Regulation A offers small businesses an exemption from the registration requirements of the Securities Act of 1933. The exemption is generally consistent with the obligation of the Securities and Exchange Commission to fashion exemptions that balance investor protection and capital formation. From the perspective of small businesses, the exemption may appear to provide an efficient access to external capital.
Regulation A, however, has fallen into nearly complete disuse. The millions of small businesses in this country, all of which at some point need external capital to survive and grow, simply do not use Regulation A.
Two reasons account for small businesses' non-use of Regulation A. First, the disclosure and filing requirements for Regulation A are somewhat out of balance, unnecessarily increasing the relative offering costs. Second, and much more important, is the impact of the registration provisions of state securities laws. The added burden-and expense--of meeting the state registration requirements simply price Regulation A out of the marketplace for exemptions.
Congress recently passed the Jumpstart Our Business Startups Act. Title IV of the JOBS Act delegates to the Commission broad authority to enact new regulations that cure the problems that made Regulation A unusable.

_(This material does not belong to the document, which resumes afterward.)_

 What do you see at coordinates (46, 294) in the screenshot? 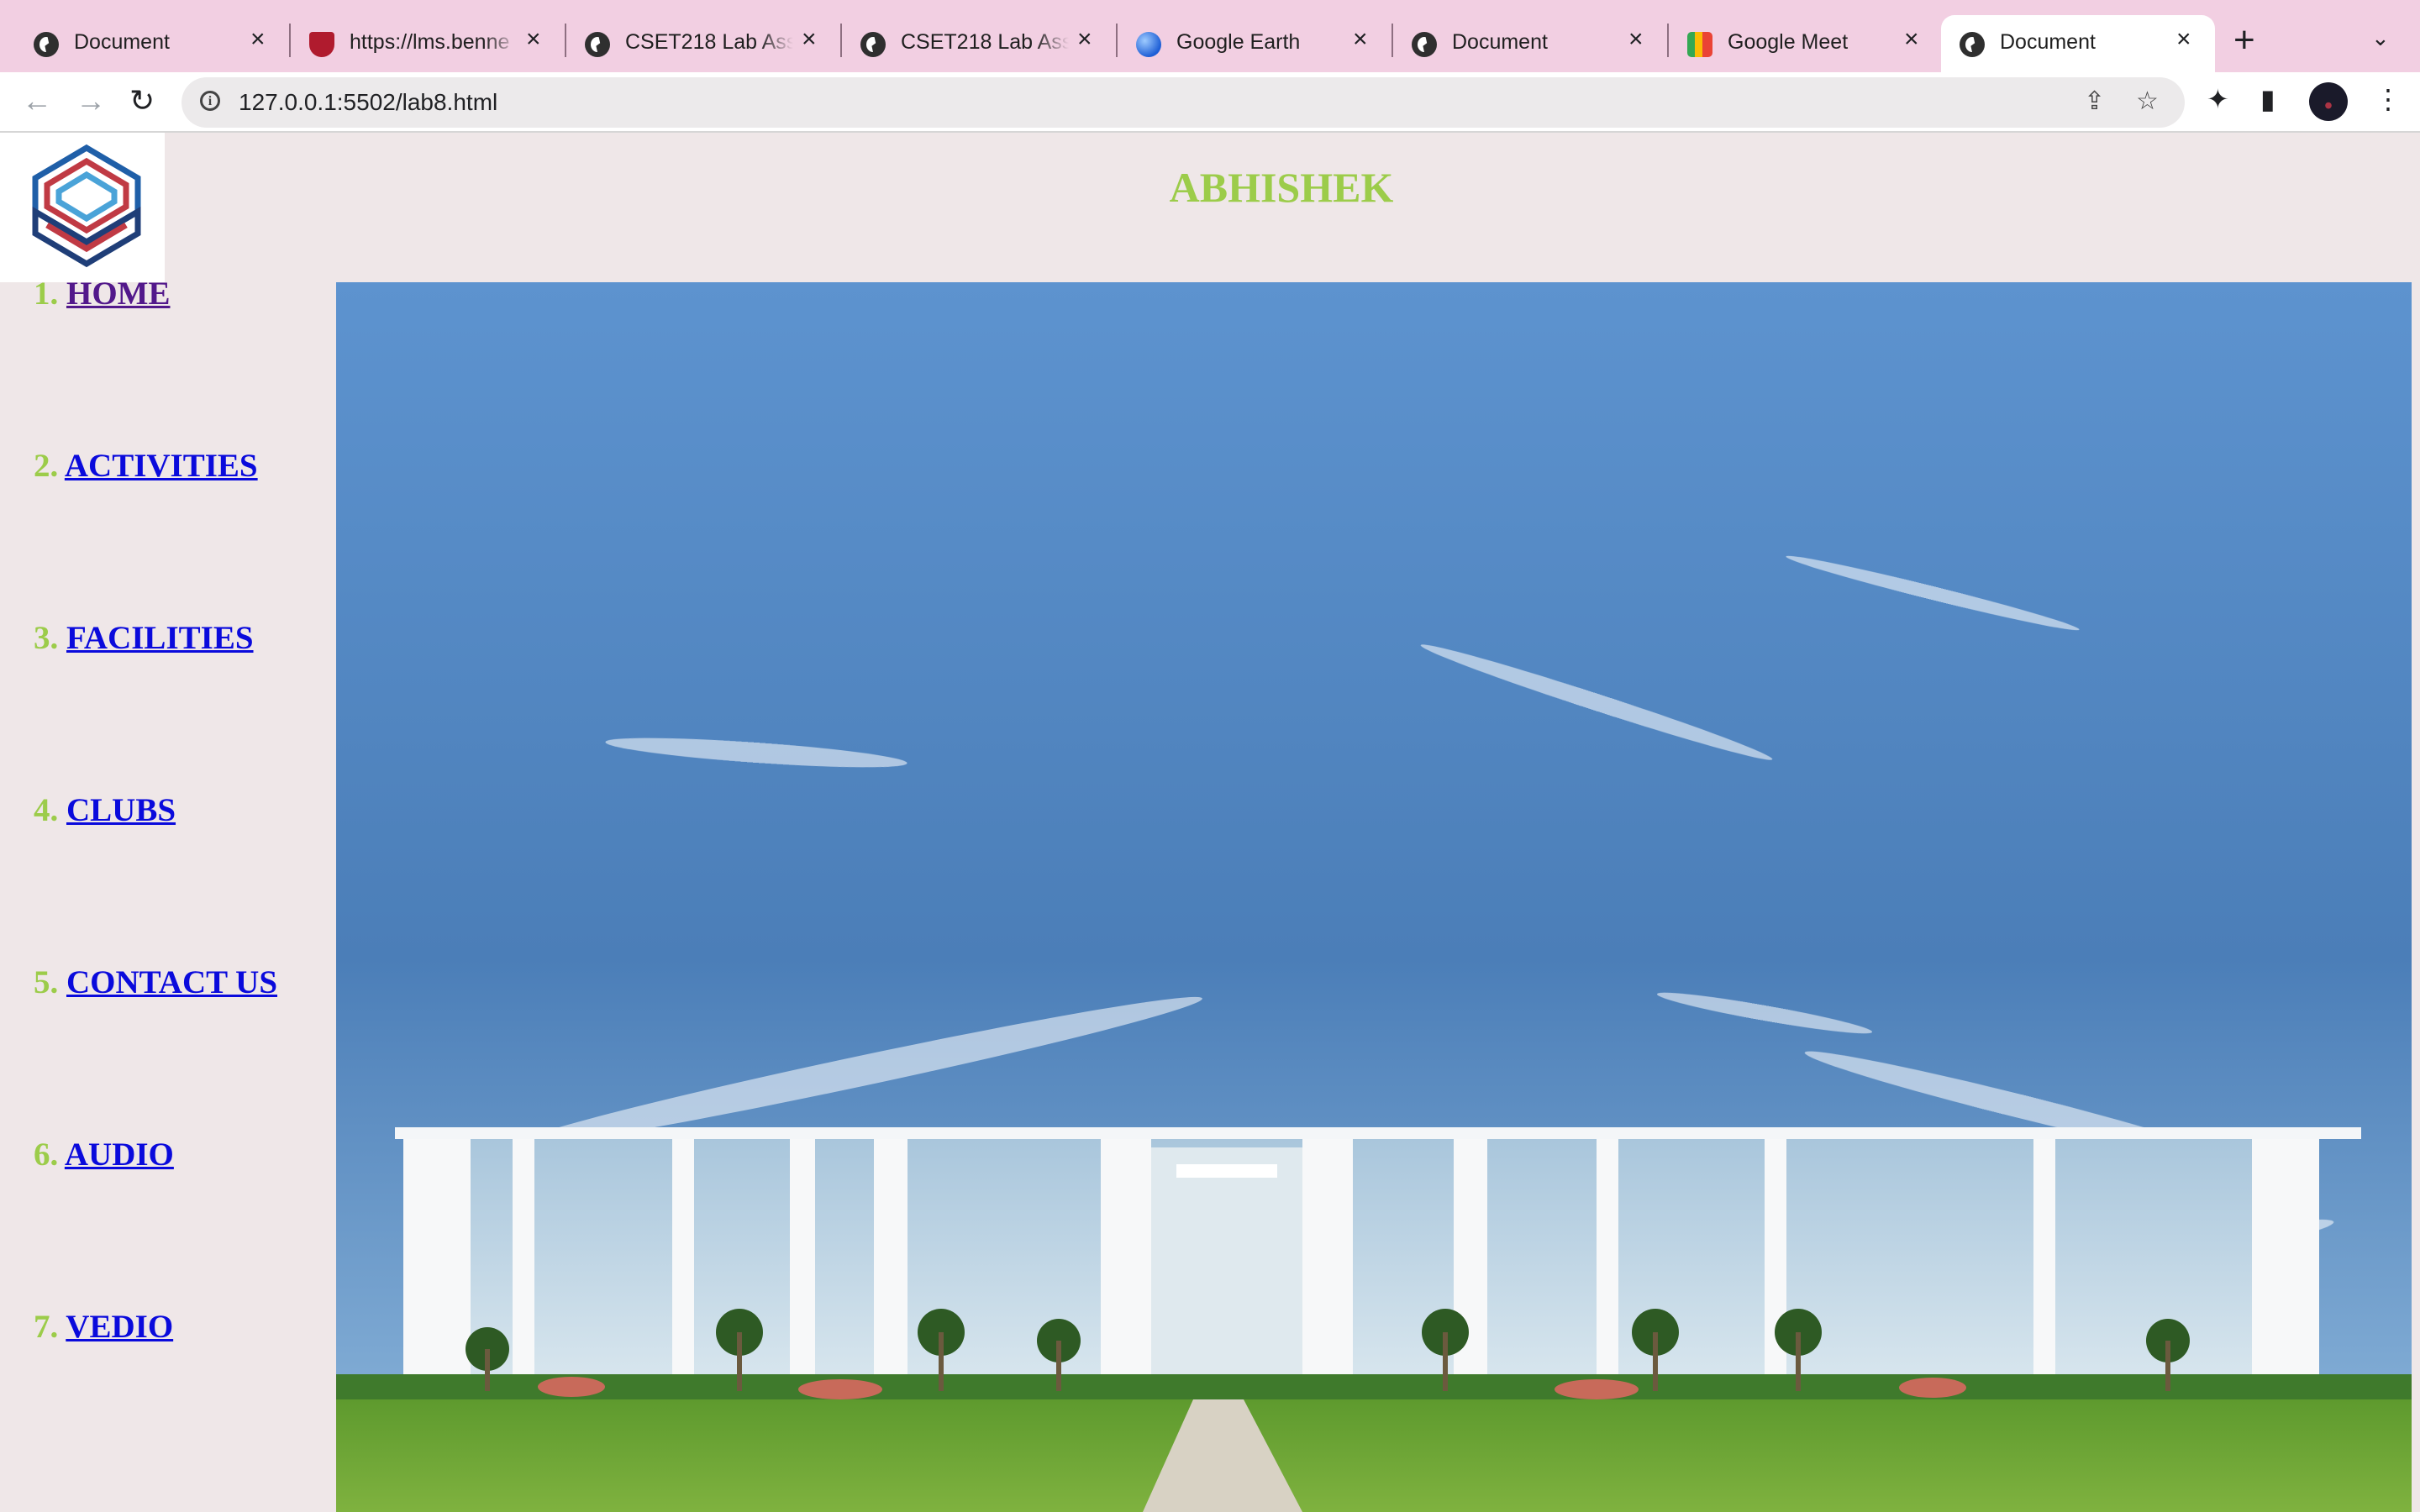
I see `nav-number: 1.` at bounding box center [46, 294].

Unfortunately, it is unlikely that the Commission will step up to its responsibility to enact regulations that provide small businesses with efficient access to external capital. Historically, the Commission has shown an unwillingness to expand by regulation the preemption of state authority over the registration of securities. Without preemption, the new regulatory regime under Title IV of the JOBS Act will be useless to small businesses in search of external capital.
Such an outcome would amount to an abdication of the Commission's responsibilities to enact regulations that balance investor protection and capital formation.